MiLB.com has begun the final stage in their series of farm system rankings, and the New York Mets farm system came in at 26th of the 30 MLB teams.
Earlier this month, MiLB.com broke it down further, rating the Mets hitting prospects 25th overall, and the Mets collection of pitching prospects 23rd in the game. The Mets collection of talent 21 years of age and under ranked 26th in the game. These assessments all fall in line with the industry consensus.
While the ranking acknowledges the hit to the farm’s status due to the graduation of former top prospects Amed Rosario and Dominic Smith, MiLB.com also recognizes that there are a few names to keep an eye on.
This particular ranking focused on the obvious names, praising David Peterson‘s exceptional control, Andres Gimenez‘s success in fullseason ball at just 18 years old, and Peter Alonso‘s powerful showing last year in the notoriously power-hitter unfriendly Florida State League.
Luis Guillorme and Gavin Cecchini garnered mention as potential MLB-caliber infield depth. While the article keeps it brief and stops there, starting pitcher Anthony Kay is continuing to turn heads as he makes his way back from Tommy John surgery and Desmond Lindsay just needs to finally stay healthy in order to break out in his 21-year-old season. The Mets also have a nice collection of talent percolating in the lower levels, much of it mined out of the baseball hotbeds of Latin America, which will help the system ascend back towards top status.
That being said, the article puts forth the notion that the current collection of minor league talent in the Mets system is the least impressive “in recent memory”. When looking back on rankings from the days of a system loaded with talent like Noah Syndergaard, Steven Matz, Kevin Plawecki, Michael Conforto, Brandon Nimmo, and going even further back, Matt Harvey, Zack Wheeler and Jeurys Familia, that assessment seems very warranted. But even more important than how highly the industry views these ballplayers when they are still just minor leaguers, is how many of these highly-touted prospects become good players at the MLB level.
The Mets system could also see a boost this year after they signed four of the top 50 International Free Agents from the 2017 class according to Baseball America and have the sixth overall pick in the upcoming June draft.
While the book may be still be much unwritten on some of these aforementioned names, it is just as undeniable as the current state of the Mets farm, that the Mets farm system has acquitted itself quite well in recent memory in bringing great talent to the big leagues.

▸ What the exercise asks
In the article above on the Mets farm system ranking, rewrite the paragraph beginning "Earlier this month" as a short bulleted list that keeps its main facts.

▸ Records
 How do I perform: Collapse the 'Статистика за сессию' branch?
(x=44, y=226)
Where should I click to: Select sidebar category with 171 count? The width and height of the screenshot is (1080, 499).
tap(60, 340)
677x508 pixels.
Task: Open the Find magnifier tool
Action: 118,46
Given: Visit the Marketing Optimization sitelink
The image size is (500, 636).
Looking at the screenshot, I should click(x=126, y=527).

---

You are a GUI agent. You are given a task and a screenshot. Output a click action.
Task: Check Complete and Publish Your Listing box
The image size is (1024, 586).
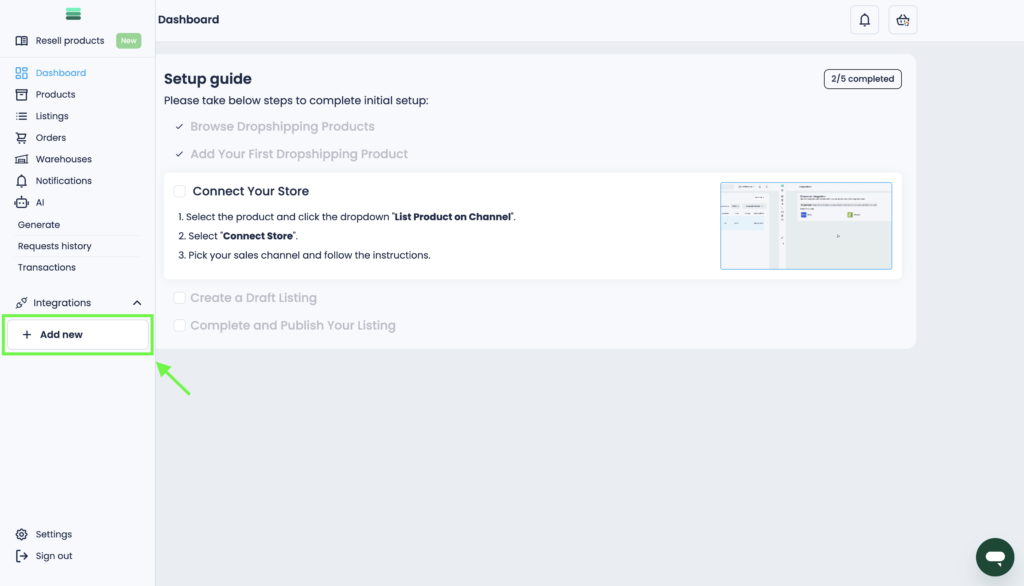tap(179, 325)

▸ Task output
- Earlier this month, MiLB.com rated the Mets hitting prospects 25th overall.
- It ranked the Mets pitching prospects 23rd in the game.
- The Mets talent aged 21 and under ranked 26th.
- These assessments all fall in line with the industry consensus.